About the author: David Malpass is president of the World Bank Group.
The war in Ukraine has triggered an alarming global surge in government controls on the export of food. It’s critical for policymakers to halt the trend, which is making a global food crisis more likely.
In the space of a few weeks, the number of countries slapping on food-export restrictions jumped by 25%, bringing the total number of countries to 35. By the end of March, 53 new policy interventions affecting food trade had been imposed—of which 31 restricted exports, and nine involved curbs on wheat exports, according to the latest data. History shows that such restrictions are counterproductive in the most tragic ways. A decade ago, most notably, they exacerbated the global food crisis, driving up wheat prices by a whopping 30%.
Food crises are bad for everyone, but they are devastating for the poorest and most vulnerable people. This is because of two reasons. First, the world’s poorest countries tend to be food-importing countries. Second, food accounts for at least half of total expenditures of households in low-income countries. In 2008, the food crisis brought on a significant increase in malnutrition, particularly in children. Many households pawned family valuables to buy food. Some studies showed school drop-out rates of as much as 50% among children from the poorest households. Social and economic damage of that kind cannot be easily reversed.
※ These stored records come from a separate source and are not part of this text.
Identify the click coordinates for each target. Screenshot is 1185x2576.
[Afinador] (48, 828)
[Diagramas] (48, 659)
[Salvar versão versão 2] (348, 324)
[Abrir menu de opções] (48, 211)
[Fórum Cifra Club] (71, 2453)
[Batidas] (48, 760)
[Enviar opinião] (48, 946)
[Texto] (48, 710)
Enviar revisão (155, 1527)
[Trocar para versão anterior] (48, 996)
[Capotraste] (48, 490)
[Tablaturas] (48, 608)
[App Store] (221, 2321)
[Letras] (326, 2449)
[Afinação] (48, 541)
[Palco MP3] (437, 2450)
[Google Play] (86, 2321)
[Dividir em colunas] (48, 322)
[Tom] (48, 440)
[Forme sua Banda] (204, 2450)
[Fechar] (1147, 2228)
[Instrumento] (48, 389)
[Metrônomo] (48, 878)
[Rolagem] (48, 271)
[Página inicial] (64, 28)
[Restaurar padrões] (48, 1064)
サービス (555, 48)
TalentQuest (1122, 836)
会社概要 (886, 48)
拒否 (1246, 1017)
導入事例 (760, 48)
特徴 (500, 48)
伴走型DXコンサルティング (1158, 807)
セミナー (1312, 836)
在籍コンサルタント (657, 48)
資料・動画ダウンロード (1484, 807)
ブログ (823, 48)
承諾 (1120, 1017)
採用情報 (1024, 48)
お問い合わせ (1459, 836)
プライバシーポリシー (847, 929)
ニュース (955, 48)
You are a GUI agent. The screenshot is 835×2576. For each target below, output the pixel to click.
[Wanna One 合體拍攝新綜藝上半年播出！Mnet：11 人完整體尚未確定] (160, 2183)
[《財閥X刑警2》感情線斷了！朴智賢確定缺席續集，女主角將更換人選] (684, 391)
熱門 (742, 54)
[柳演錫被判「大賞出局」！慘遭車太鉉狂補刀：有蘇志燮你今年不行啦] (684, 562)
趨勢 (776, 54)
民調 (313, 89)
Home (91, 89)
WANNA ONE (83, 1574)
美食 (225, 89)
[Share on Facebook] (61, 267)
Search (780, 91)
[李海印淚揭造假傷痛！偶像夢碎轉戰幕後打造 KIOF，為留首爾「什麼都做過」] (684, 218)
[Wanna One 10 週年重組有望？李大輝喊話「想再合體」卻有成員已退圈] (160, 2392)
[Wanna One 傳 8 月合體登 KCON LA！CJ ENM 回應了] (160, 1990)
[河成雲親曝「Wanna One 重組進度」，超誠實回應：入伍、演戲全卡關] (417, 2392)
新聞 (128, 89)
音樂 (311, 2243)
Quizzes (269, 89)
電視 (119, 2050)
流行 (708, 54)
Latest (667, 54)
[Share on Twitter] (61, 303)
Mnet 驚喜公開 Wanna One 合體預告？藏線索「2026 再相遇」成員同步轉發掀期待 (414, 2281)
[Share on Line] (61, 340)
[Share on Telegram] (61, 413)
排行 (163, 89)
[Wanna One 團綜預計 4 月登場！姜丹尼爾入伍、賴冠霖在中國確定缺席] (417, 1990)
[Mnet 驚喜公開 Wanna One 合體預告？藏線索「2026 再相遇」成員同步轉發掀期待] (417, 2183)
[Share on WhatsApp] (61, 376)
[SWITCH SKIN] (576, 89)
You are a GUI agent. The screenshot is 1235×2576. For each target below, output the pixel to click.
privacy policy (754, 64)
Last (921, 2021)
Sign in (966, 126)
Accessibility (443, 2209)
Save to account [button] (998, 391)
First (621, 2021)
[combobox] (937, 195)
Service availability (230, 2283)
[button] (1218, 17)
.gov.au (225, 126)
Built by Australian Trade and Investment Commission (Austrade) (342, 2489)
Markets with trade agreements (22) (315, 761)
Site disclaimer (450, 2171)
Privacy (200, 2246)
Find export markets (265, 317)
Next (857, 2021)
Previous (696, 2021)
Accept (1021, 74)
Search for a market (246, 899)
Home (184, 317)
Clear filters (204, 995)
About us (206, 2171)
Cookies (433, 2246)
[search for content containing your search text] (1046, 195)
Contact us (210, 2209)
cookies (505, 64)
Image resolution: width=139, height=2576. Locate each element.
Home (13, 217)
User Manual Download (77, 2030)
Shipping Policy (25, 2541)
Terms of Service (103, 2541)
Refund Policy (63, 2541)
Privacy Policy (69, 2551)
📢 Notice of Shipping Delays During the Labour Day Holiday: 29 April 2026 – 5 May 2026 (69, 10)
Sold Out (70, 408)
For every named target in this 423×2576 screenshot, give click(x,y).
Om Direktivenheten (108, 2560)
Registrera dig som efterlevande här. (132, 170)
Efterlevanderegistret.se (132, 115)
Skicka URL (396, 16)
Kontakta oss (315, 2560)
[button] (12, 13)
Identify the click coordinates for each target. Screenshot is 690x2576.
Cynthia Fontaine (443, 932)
For now, despite the speed with which they were mounted, export and import controls are not nearly as extensive as they were a decade or so ago. Export and import controls currently encompass about 21% of world trade in wheat, for example—well below the 74% share at the peak of the 2008-2011 crisis. But conditions are ripe for a retaliatory cycle in which the scale of restrictions could grow rapidly.
Trade measures are already having a visible effect on food prices. Russia has imposed restrictions on wheat exports to countries outside the Eurasian Economic Union. Smaller exporters, such as Serbia and North Macedonia, have also imposed restrictions. So have food-importing countries such as Egypt, which imports 80% of its wheat from Russia and Ukraine and has been worried about re-exports. These measures alone cover 16% of world trade and have been responsible for a seven-percentage-point increase in world wheat prices. That amounts to about one-sixth of the overall price surge.
The surge in trade interventions in March could be a sign of supply disruptions ahead. Food export restrictions imposed in March were nearly double of the number in the two preceding months. Restrictive export measures reduce global supply, causing higher prices. That triggers new export restrictions to contain domestic price pressures, generating a “multiplier effect” on international prices. If any of the top five exporters of wheat were to ban exports, the cumulative effect of these measures would be to increase the world price by at least 13%—and much more if others react.
It’s time to defuse the danger. A global food crisis is by no means inevitable: Despite the extraordinary rise in food prices recently, global stocks of the three major staples—rice, wheat, and maize—remain high by historical standards. The G7 took an important step recently by pledging not to impose food-export bans and to use “all instruments and funding mechanisms” to bolster global food security. That group already includes several of the largest exporters of key staples—including the U.S., Canada, and the European Union. Other major food exporters—among them, Australia, Argentina and Brazil—should join in that commitment.
Maintaining global flows of food, especially in a time of rising economic and geopolitical stress—should be a minimum requirement for policymakers everywhere, the equivalent of the do-no-harm rule. An uninterrupted supply of food benefits the citizens of all countries. It will also give national policymakers a much better shot at overcoming all the other shocks caused by the war in Ukraine.